» To do: Please print the line that holds "Viewport: 942px width, 721px height." and each line after it to the end of the data, word for word, without any pictures.
· · · · · · ·
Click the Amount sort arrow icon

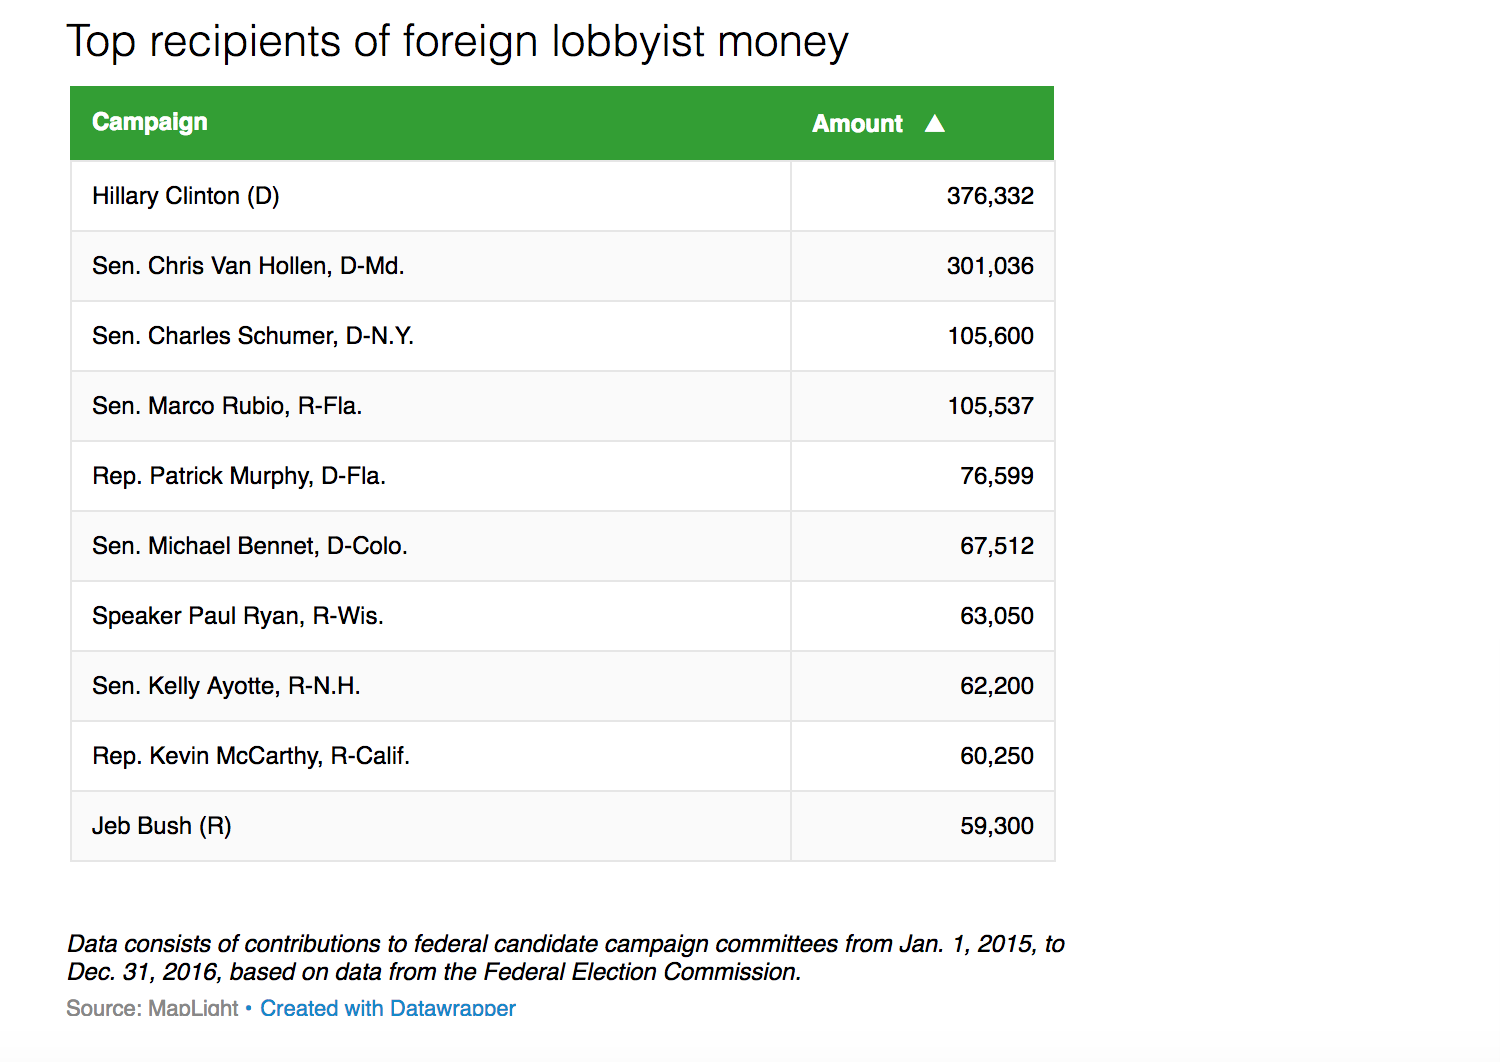pyautogui.click(x=934, y=124)

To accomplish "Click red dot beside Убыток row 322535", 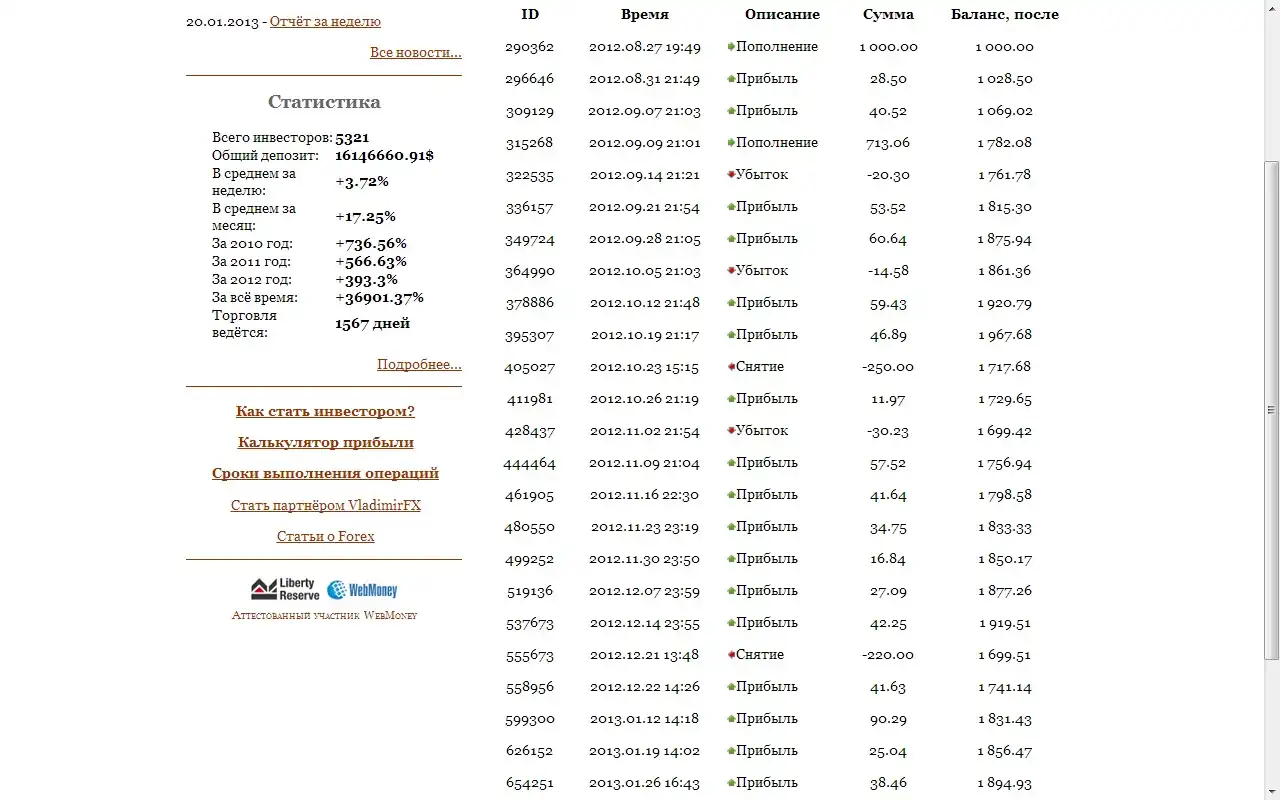I will click(x=731, y=175).
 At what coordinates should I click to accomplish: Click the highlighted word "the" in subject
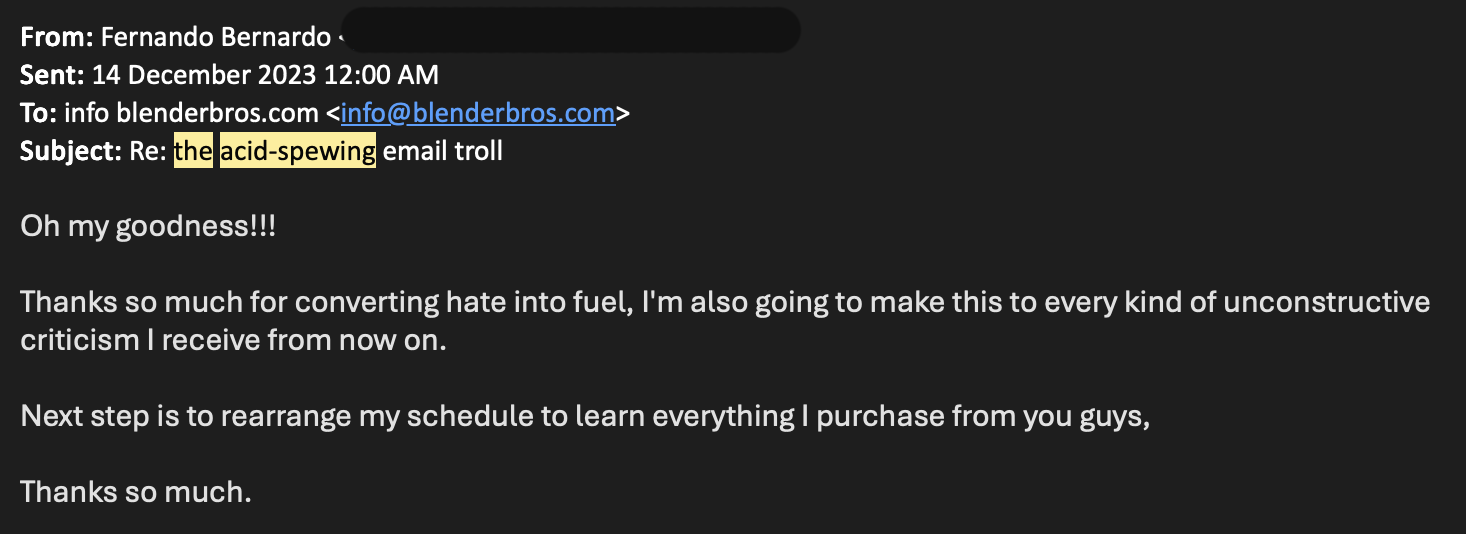tap(193, 152)
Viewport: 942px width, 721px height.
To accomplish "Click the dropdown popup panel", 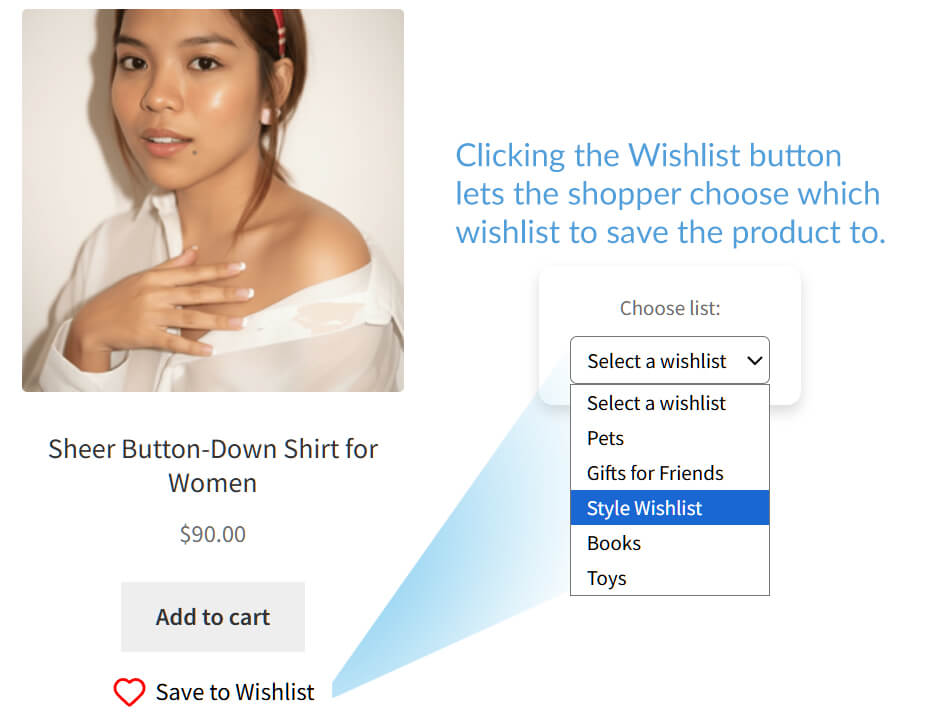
· · · · · · ·
» Finished exercise:
Viewport: 942px width, 721px height.
To accomplish "Click the dropdown popup panel", 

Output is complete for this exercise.